> _The task_
Reproduce the material below word for word, line by line, without changing anything.

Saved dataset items
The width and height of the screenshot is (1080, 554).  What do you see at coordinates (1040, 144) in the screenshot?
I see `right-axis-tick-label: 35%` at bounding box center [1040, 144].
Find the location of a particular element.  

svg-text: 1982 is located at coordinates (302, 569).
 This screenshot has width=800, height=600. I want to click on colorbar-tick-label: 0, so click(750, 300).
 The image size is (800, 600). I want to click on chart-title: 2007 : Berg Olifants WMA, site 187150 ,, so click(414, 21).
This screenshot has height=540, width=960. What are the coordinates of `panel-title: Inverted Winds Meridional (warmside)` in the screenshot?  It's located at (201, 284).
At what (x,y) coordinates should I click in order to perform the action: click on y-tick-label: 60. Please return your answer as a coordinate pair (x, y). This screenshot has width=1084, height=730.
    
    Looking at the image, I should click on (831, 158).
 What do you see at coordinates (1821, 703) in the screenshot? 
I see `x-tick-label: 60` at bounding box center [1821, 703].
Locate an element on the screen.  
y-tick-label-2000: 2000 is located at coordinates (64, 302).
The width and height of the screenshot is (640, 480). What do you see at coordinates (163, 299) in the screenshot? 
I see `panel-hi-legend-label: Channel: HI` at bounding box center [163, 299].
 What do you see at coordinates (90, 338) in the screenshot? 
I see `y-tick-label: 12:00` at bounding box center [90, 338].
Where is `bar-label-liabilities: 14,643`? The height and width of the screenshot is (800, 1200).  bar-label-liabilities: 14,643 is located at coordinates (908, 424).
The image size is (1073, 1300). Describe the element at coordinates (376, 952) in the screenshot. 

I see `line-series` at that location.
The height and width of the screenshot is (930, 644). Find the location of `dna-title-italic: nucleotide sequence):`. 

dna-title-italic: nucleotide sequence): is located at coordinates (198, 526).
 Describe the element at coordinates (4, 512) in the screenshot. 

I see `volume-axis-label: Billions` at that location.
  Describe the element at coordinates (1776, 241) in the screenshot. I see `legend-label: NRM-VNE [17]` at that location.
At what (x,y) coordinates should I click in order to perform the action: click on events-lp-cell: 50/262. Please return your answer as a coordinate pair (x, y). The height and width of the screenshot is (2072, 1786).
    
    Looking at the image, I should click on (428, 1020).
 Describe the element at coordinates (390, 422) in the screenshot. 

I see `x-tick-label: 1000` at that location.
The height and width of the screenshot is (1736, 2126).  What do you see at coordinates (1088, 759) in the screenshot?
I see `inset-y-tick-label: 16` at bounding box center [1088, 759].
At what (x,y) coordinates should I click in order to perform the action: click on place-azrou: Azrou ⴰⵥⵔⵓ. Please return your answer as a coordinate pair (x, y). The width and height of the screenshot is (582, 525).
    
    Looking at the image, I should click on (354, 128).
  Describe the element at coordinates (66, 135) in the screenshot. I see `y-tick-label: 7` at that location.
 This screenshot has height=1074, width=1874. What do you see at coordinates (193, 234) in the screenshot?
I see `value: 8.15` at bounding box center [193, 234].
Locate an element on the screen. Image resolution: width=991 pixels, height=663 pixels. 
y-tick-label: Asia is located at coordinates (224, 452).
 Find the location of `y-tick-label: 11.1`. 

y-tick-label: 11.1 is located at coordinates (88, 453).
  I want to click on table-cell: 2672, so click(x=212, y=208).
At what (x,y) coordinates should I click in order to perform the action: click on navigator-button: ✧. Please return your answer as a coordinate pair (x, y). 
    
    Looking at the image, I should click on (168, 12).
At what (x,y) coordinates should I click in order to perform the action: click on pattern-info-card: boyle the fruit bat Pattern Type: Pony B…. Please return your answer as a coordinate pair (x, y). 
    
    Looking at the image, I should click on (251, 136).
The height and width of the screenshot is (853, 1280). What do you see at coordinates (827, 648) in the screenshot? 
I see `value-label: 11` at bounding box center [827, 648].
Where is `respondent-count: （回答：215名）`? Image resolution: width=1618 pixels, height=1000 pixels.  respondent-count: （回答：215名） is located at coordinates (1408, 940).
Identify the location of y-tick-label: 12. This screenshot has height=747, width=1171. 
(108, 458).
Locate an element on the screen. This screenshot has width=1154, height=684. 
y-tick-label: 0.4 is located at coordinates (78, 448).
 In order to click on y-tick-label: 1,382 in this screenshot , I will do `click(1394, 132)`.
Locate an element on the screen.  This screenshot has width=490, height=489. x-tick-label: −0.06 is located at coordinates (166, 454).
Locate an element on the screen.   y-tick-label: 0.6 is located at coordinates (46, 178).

> _Your response_
The width and height of the screenshot is (1080, 554).  What do you see at coordinates (1040, 144) in the screenshot?
I see `right-axis-tick-label: 35%` at bounding box center [1040, 144].
Find the location of a particular element.  

svg-text: 1982 is located at coordinates (302, 569).
 This screenshot has width=800, height=600. I want to click on colorbar-tick-label: 0, so click(750, 300).
 The image size is (800, 600). I want to click on chart-title: 2007 : Berg Olifants WMA, site 187150 ,, so click(414, 21).
This screenshot has height=540, width=960. What are the coordinates of `panel-title: Inverted Winds Meridional (warmside)` in the screenshot?  It's located at (201, 284).
At what (x,y) coordinates should I click in order to perform the action: click on y-tick-label: 60. Please return your answer as a coordinate pair (x, y). This screenshot has width=1084, height=730.
    
    Looking at the image, I should click on (831, 158).
 What do you see at coordinates (1821, 703) in the screenshot? 
I see `x-tick-label: 60` at bounding box center [1821, 703].
Locate an element on the screen.  
y-tick-label-2000: 2000 is located at coordinates (64, 302).
The width and height of the screenshot is (640, 480). What do you see at coordinates (163, 299) in the screenshot? 
I see `panel-hi-legend-label: Channel: HI` at bounding box center [163, 299].
 What do you see at coordinates (90, 338) in the screenshot? 
I see `y-tick-label: 12:00` at bounding box center [90, 338].
Where is `bar-label-liabilities: 14,643`? The height and width of the screenshot is (800, 1200).  bar-label-liabilities: 14,643 is located at coordinates (908, 424).
The image size is (1073, 1300). Describe the element at coordinates (376, 952) in the screenshot. 

I see `line-series` at that location.
The height and width of the screenshot is (930, 644). Find the location of `dna-title-italic: nucleotide sequence):`. 

dna-title-italic: nucleotide sequence): is located at coordinates (198, 526).
 Describe the element at coordinates (4, 512) in the screenshot. 

I see `volume-axis-label: Billions` at that location.
  Describe the element at coordinates (1776, 241) in the screenshot. I see `legend-label: NRM-VNE [17]` at that location.
At what (x,y) coordinates should I click in order to perform the action: click on events-lp-cell: 50/262. Please return your answer as a coordinate pair (x, y). The height and width of the screenshot is (2072, 1786).
    
    Looking at the image, I should click on (428, 1020).
 Describe the element at coordinates (390, 422) in the screenshot. 

I see `x-tick-label: 1000` at that location.
The height and width of the screenshot is (1736, 2126).  What do you see at coordinates (1088, 759) in the screenshot?
I see `inset-y-tick-label: 16` at bounding box center [1088, 759].
At what (x,y) coordinates should I click in order to perform the action: click on place-azrou: Azrou ⴰⵥⵔⵓ. Please return your answer as a coordinate pair (x, y). The width and height of the screenshot is (582, 525).
    
    Looking at the image, I should click on (354, 128).
  Describe the element at coordinates (66, 135) in the screenshot. I see `y-tick-label: 7` at that location.
 This screenshot has height=1074, width=1874. What do you see at coordinates (193, 234) in the screenshot?
I see `value: 8.15` at bounding box center [193, 234].
Locate an element on the screen. Image resolution: width=991 pixels, height=663 pixels. 
y-tick-label: Asia is located at coordinates (224, 452).
 Find the location of `y-tick-label: 11.1`. 

y-tick-label: 11.1 is located at coordinates (88, 453).
  I want to click on table-cell: 2672, so click(x=212, y=208).
At what (x,y) coordinates should I click in order to perform the action: click on navigator-button: ✧. Please return your answer as a coordinate pair (x, y). 
    
    Looking at the image, I should click on (168, 12).
At what (x,y) coordinates should I click in order to perform the action: click on pattern-info-card: boyle the fruit bat Pattern Type: Pony B…. Please return your answer as a coordinate pair (x, y). 
    
    Looking at the image, I should click on (251, 136).
The height and width of the screenshot is (853, 1280). What do you see at coordinates (827, 648) in the screenshot? 
I see `value-label: 11` at bounding box center [827, 648].
Where is `respondent-count: （回答：215名）`? Image resolution: width=1618 pixels, height=1000 pixels.  respondent-count: （回答：215名） is located at coordinates (1408, 940).
Identify the location of y-tick-label: 12. This screenshot has height=747, width=1171. 
(108, 458).
Locate an element on the screen. This screenshot has width=1154, height=684. 
y-tick-label: 0.4 is located at coordinates (78, 448).
 In order to click on y-tick-label: 1,382 in this screenshot , I will do `click(1394, 132)`.
Locate an element on the screen.  This screenshot has width=490, height=489. x-tick-label: −0.06 is located at coordinates (166, 454).
Locate an element on the screen.   y-tick-label: 0.6 is located at coordinates (46, 178).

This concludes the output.